%%

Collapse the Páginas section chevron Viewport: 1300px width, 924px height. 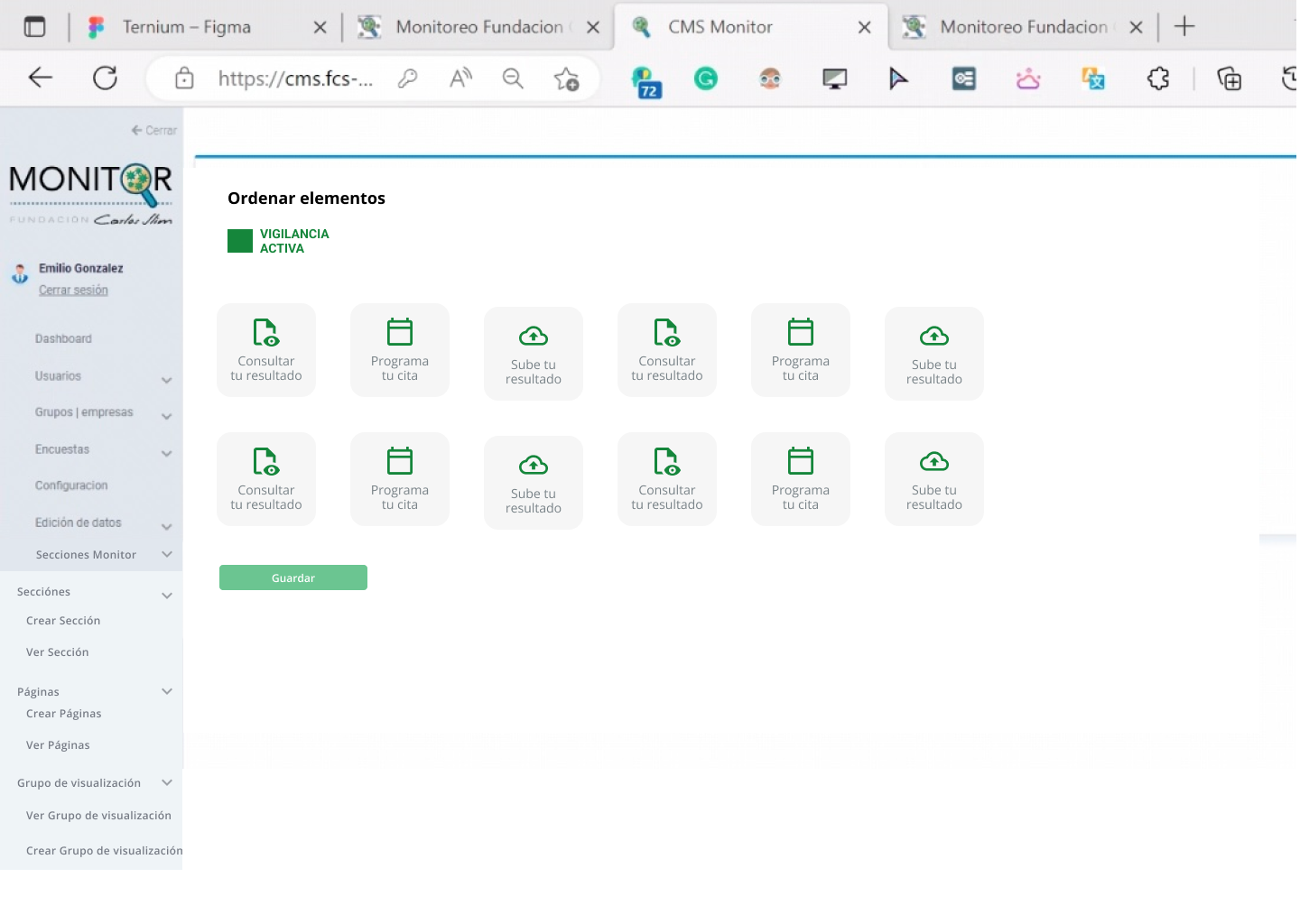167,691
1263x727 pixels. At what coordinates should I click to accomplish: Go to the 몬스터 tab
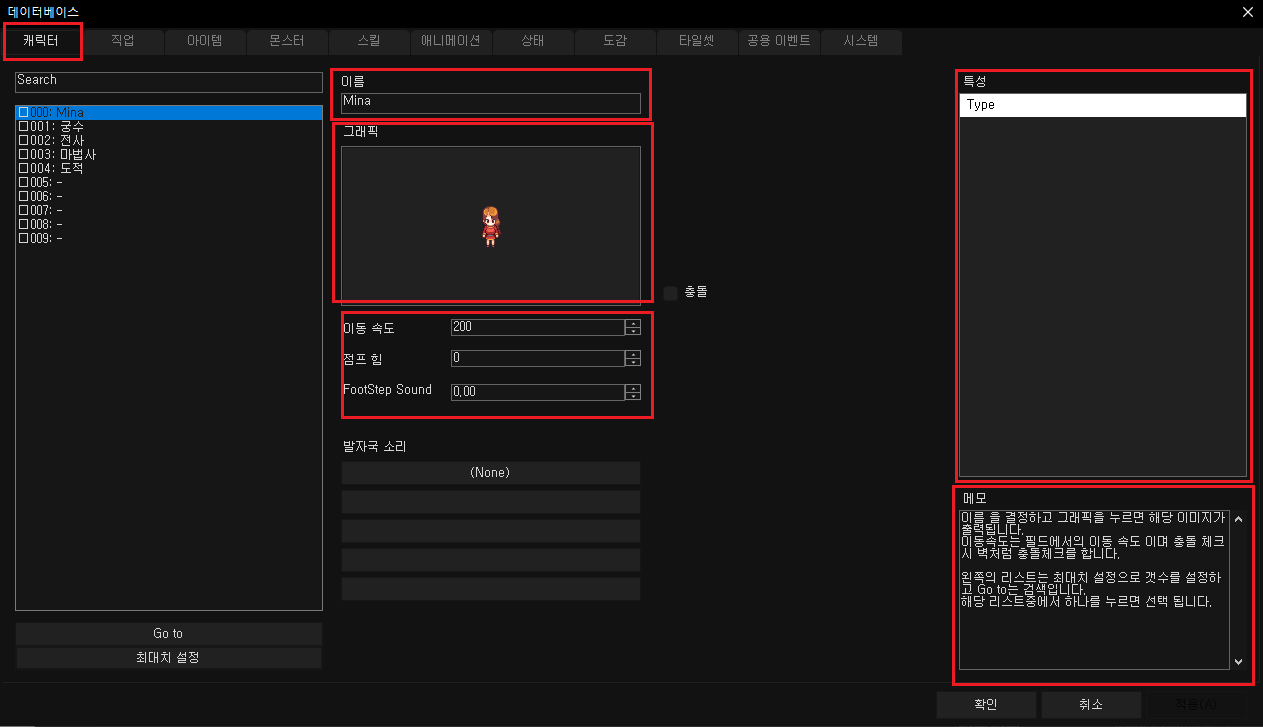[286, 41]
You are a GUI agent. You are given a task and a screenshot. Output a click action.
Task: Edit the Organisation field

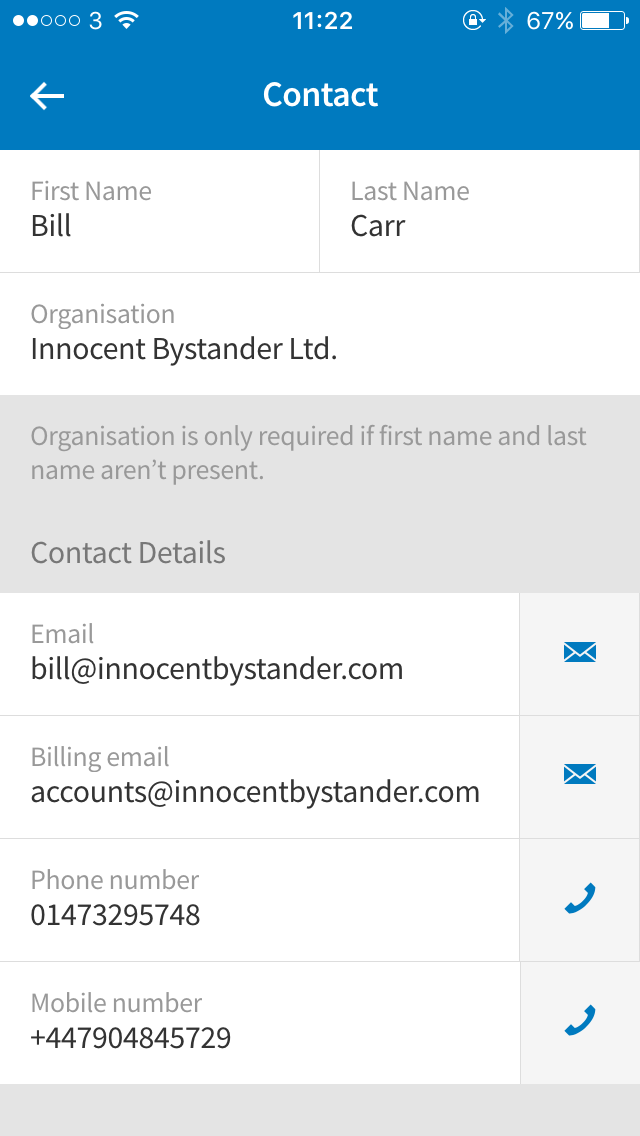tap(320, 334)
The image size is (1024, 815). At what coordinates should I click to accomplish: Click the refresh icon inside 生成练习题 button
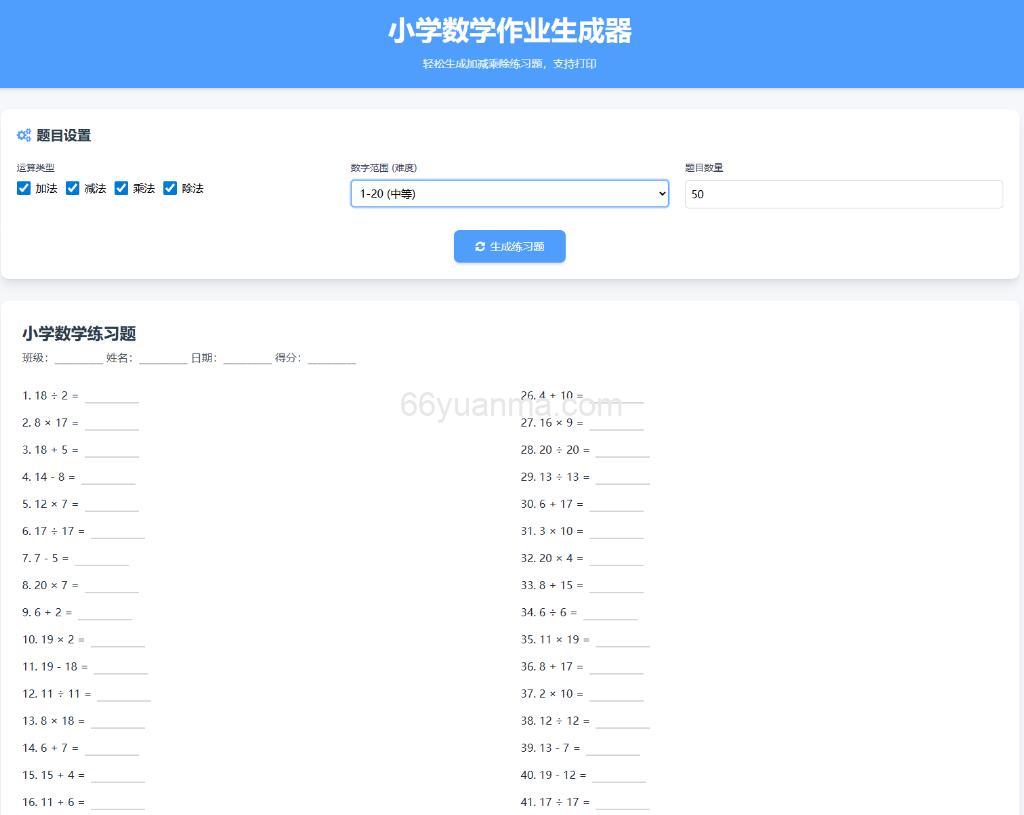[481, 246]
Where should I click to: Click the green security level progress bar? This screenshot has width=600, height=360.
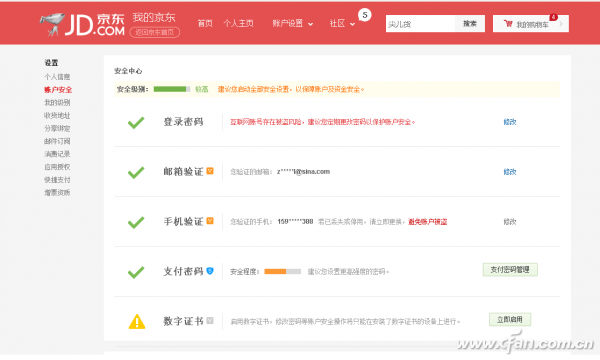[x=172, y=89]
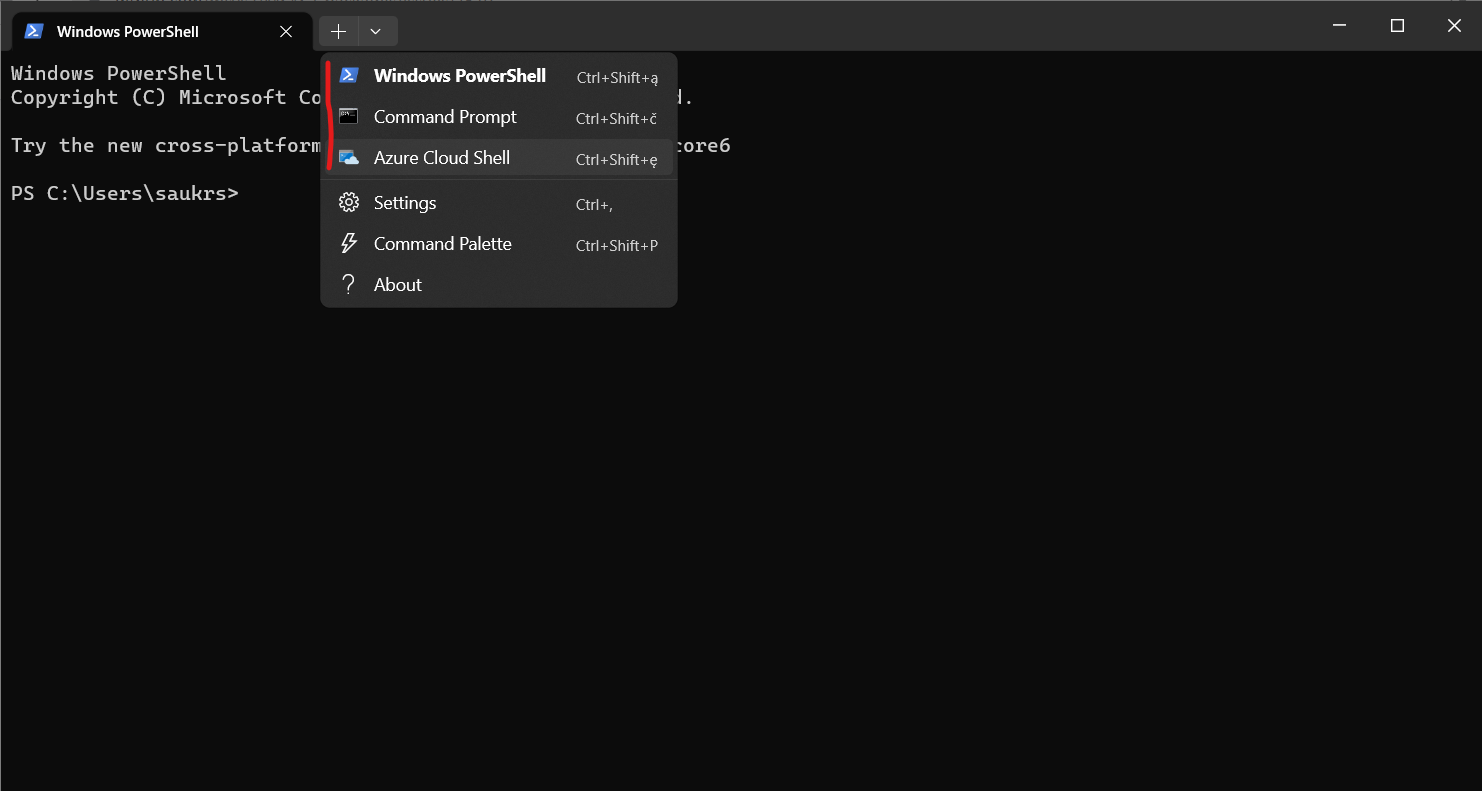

%%

Where the line containing "You are a GUI" appears, begin writing out the lines word for word, and continue through the last line of the data, leaving out pictures.

You are a GUI agent. You are given a task and a screenshot. Output a click action.
Task: Edit the Organisation field

tap(320, 334)
The image size is (1024, 815). At what coordinates should I click to accomplish: Click the refresh icon inside 生成练习题 button
[481, 246]
Where should I click to: Click the green security level progress bar? This screenshot has width=600, height=360.
[x=172, y=89]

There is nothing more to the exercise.